Вспомним хотя бы знаменитый монолог Печорина в «Герое нашего времени». Печорин - страдалец, вконец измученный разочарованиями, аномией и цинизмом. Его мучения неподдельны и искренни, как и его попытки разобраться в себе самом. Но при этом он все-таки еще и позер, играющий роль сверхчеловека, психологического вампира, который в чем-то сумел перешагнуть пределы, как правило, непреодолимые для заурядных людей: «...я смотрю на страдания и радости других только в отношении к себе, как на пищу, поддерживающую мои душевные силы»3. Поэтому он причисляет себя к сознательным носителям и, более того, -к сеятелям зла: «Зло порождает зло; первое страдание дает понятие об удовольствии мучить другого; идея зла не может войти в голову человека без того, чтоб он не захотел приложить ее к действительности.»4
С учетом этого контекста его заявление: «А ведь есть необъятное наслаждение в обладании молодой, едва распустившейся
души!»5 звучит более чем двусмысленно.

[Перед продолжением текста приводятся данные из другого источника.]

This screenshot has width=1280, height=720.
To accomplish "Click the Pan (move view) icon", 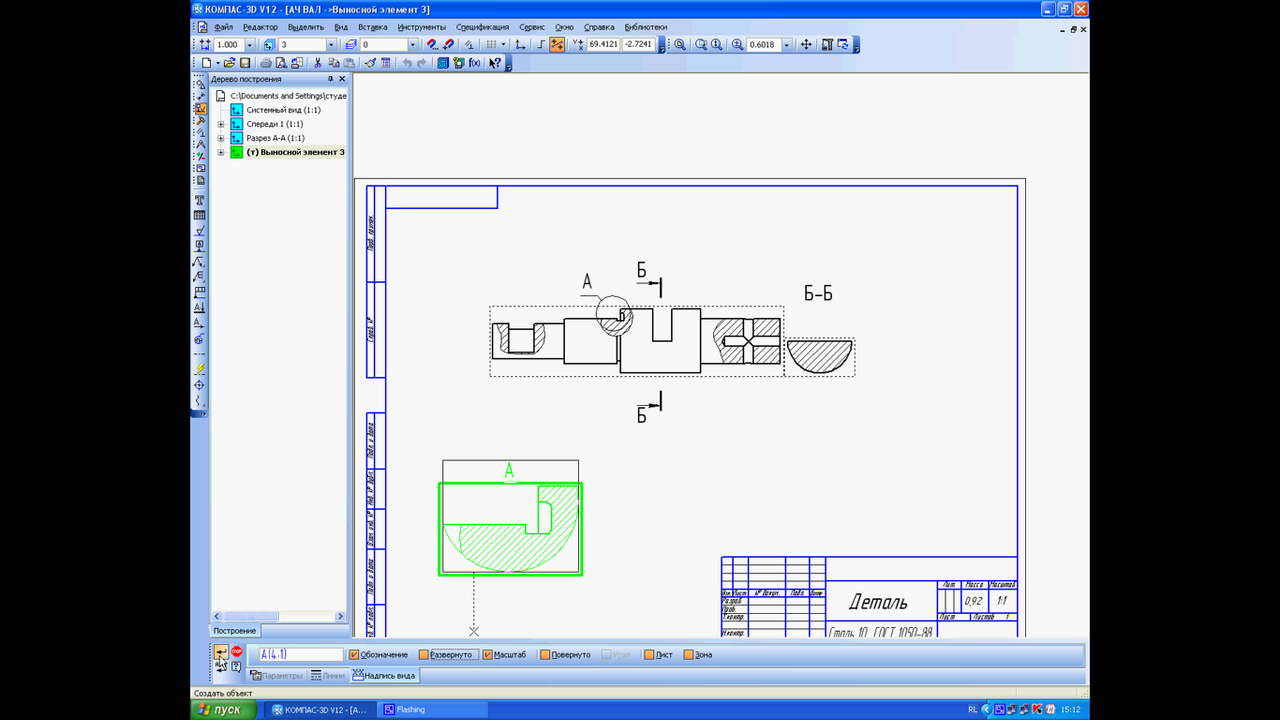I will (x=806, y=45).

Эту фразу мог произнести и влюбленный до безумия человек, и душевный вампир, жаждущий психологической власти над окружающими, и такие профессиональные ловцы душ, каковыми, несомненно, являлись Демон Лермонтова и Мефистофель Гёте. В том, что в Печорине есть нечто демоническое, можно не сомневаться (исследователи давно уже установили параллели между образами Печорина и Демона), но вот о том, в какой мере образ Печорина унаследовал традиции немецкого классика, остается лишь гадать, поскольку нечто мефистофельское в нем, безусловно, время от времени проскальзывает.
При этом сравнение «едва распустившейся души» с цветком в течение многих лет представлялось мне очередной «занозой»: «Она как цветок, которого лучший аромат испаряется навстречу первому лучу солнца; его надо сорвать в эту минуту и, подышав им досыта, бросить на дороге: авось кто-нибудь поднимет!»6
Сначала это сравнение смущало меня тем, что я, чувствуя, что с ним что-то не так, не мог понять, в чем дело? Слишком уж не по-лермонтовски оно звучит в целом, несмотря на изящную деталировку (лучший аромат, первый луч солнца). Во-первых, оно слишком банально. Графоманы всех времен и народов часто сравнивали своих героинь с разного рода цветами (розами-мимозами) и забавными зверюшками (зайками, кисками, голубками и пр.). Поэтому даже под пером больших мастеров этот поэтический реквизит не может быть полностью очищен от заметного налета простонародного примитивизма, а то и кича. И, следовательно, его использование должно вызываться исключительно важной художественной необходимостью. Почему Лермонтов посчитал нужным создать это «цветочное» сравнение? Сам текст «Героя» ответа на этот вопрос не содержит. Хотя, справедливости ради, нужно признать, что нетрадиционное негативное содержание сравнения -оно вовсе не служит прославлению красоты героини - в определенной мере приглушает его навязчивую картинность и заурядность.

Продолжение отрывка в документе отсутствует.